Exam Strategy and Common Pitfalls

For the examination, anchor every answer in Section 206(1)'s twin clauses and then run the Dhulabhai test. Avoid four common errors. First, do not assume the bar is total — it is co-extensive with the schedules and the Code's grants of power. Second, do not treat an erroneous revenue order as reviving civil jurisdiction; Kamala Mills forecloses that. Third, classify the suit by its main relief per Ram Awalamb, not by counting reliefs. Fourth, remember the procedural gatekeepers: Section 206(3) on timing and Section 217 on vires. A model answer pairs the statutory text with one Supreme Court authority (Dhulabhai or Kamala Mills), one Privy Council baseline (Mask & Co.) and one Allahabad illustration (Pankaj Srivastava or Ram Awalamb). For the broader scheme into which this fits, return to the UP Revenue Code hub.
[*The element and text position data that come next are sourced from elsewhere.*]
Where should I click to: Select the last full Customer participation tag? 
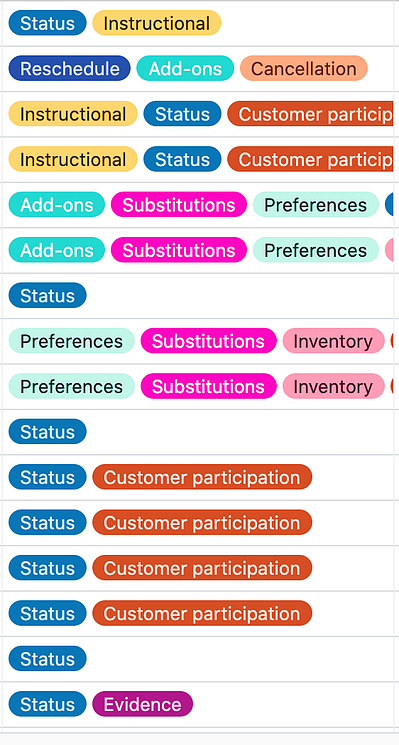(x=202, y=613)
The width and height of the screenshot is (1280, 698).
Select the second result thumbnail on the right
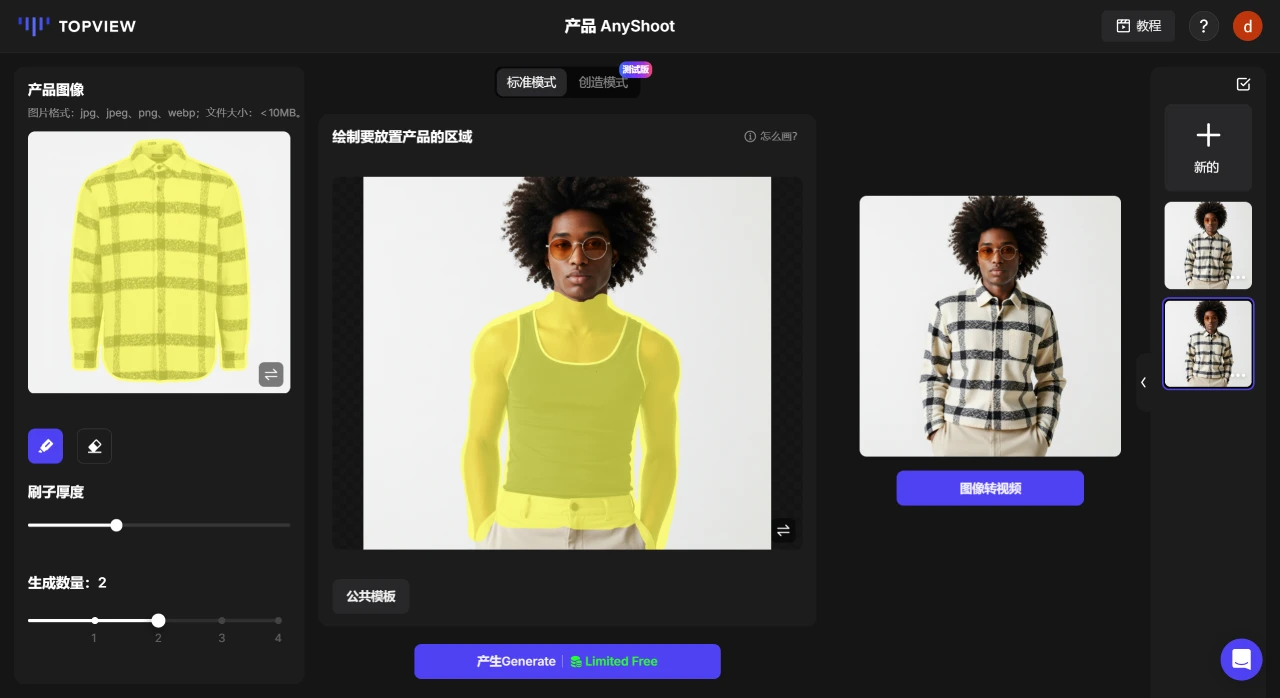pos(1208,343)
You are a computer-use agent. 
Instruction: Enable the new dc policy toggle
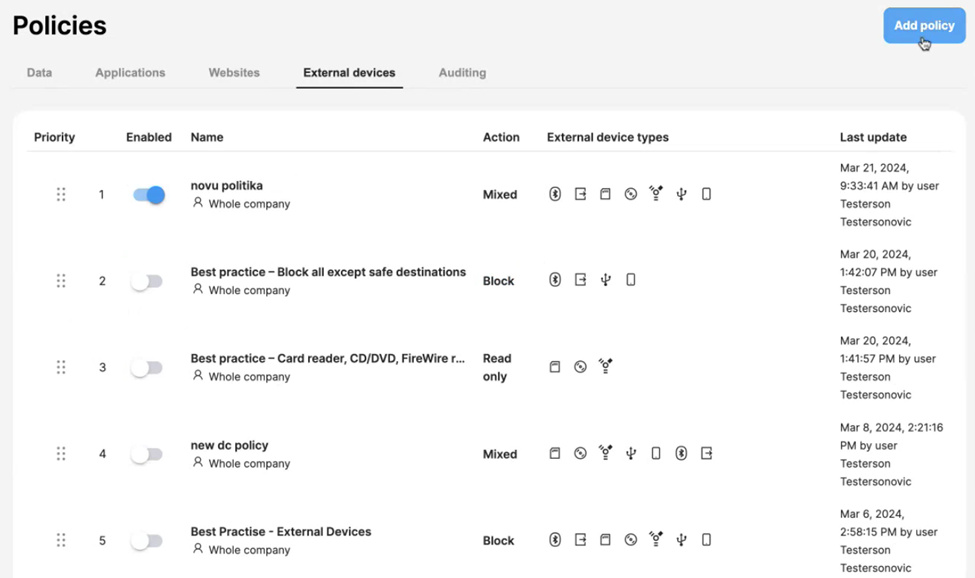(x=147, y=454)
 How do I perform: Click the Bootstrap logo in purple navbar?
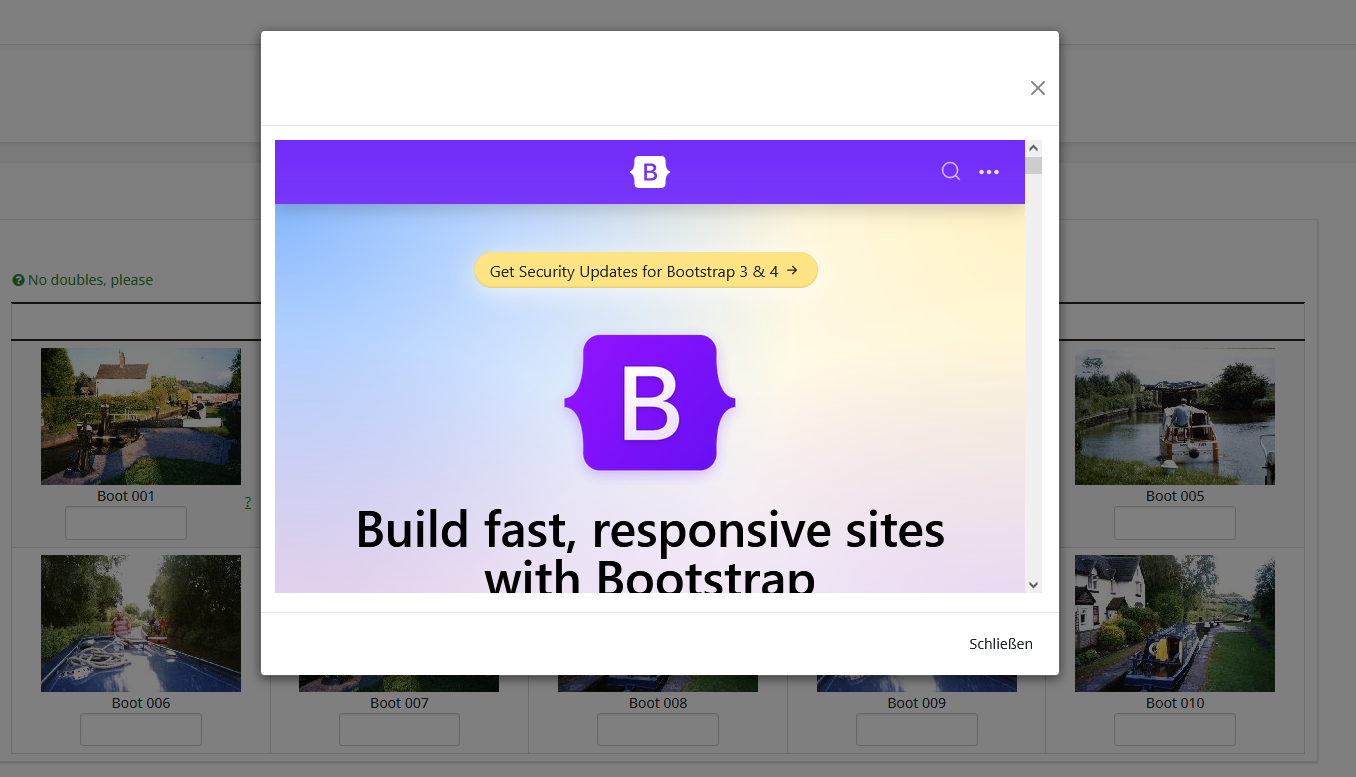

Frequently asked questions

Which section of the UP Revenue Code, 2006 bars civil court jurisdiction?

Section 206. Subsection (1) provides that, notwithstanding any other law but subject to the Code, no civil court shall entertain any suit, application or proceeding to obtain a decision on a matter which the State Government, the Board, a revenue court or revenue officer is empowered by the Code to decide.

How do the Second and Third Schedules relate to the bar?

Under Section 206(2), the Second Schedule lists matters absolutely excluded from civil courts, while the Third Schedule channels specified suits to a named revenue court or officer as the exclusive forum and also fixes the appeal route under Sections 207 and 208.

Does a wrong decision by a revenue officer let me sue in the civil court?

No. Per Kamala Mills Ltd. v. State of Bombay, AIR 1965 SC 1942, an erroneous decision made within jurisdiction on a question the statute commits to the tribunal is still binding and cannot be re-agitated in a civil suit. The remedy is appeal or revision under the Code, not a fresh civil suit.

What test decides whether the civil court or revenue court has jurisdiction?

The main-relief test from the Full Bench in Ram Awalamb v. Jata Shankar, AIR 1969 All 526. If the dominant relief on the cause of action is cognizable by the revenue court, the suit lies only there; ancillary reliefs do not change the forum.

Can a civil court ever entertain a suit relating to agricultural land in UP?

Yes, where the dominant relief does not require deciding a matter reserved to revenue authorities. In Pankaj Srivastava v. Malti Devi, 2023 SCC OnLine All 2155, a regular suit for permanent injunction was held maintainable despite pending summary demarcation proceedings under Section 24.

When must a jurisdictional objection be raised, and can a revenue court rule on vires?

Under Section 206(3), the objection must be taken before the first court at the earliest opportunity and only succeeds if a failure of justice resulted. Under Section 217, and consistent with Dhulabhai, a revenue court cannot decide the constitutional validity of a statutory provision.